Aim of the exercise -
The pictures do not belong in the copy. Restate all of the records word for word.

(Screenshot grounding data)
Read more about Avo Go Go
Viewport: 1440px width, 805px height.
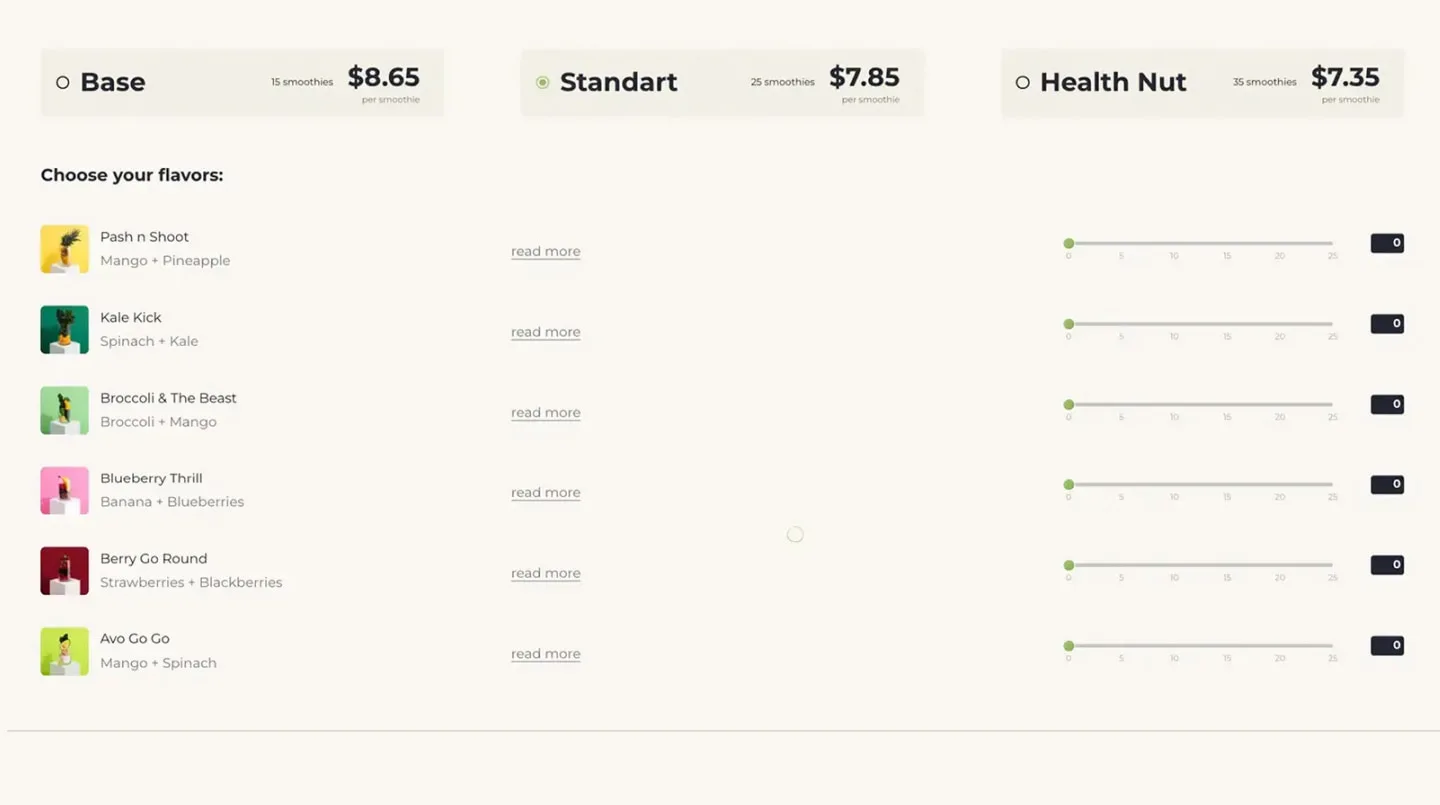pos(545,654)
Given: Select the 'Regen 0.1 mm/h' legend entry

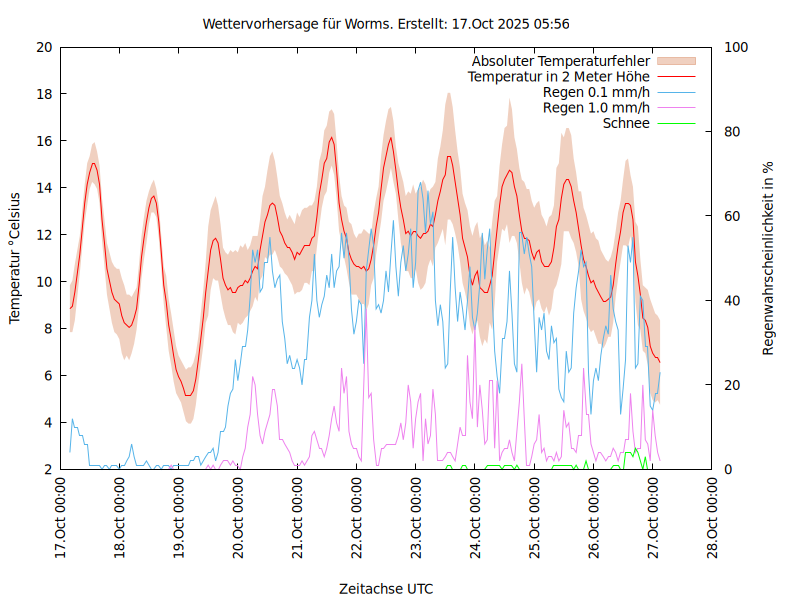Looking at the screenshot, I should pyautogui.click(x=596, y=93).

Result of the task -
Read more about Avo Go Go
Viewport: 1440px width, 805px height.
pos(545,654)
Given: Select the 'Regen 0.1 mm/h' legend entry

Looking at the screenshot, I should pyautogui.click(x=596, y=93).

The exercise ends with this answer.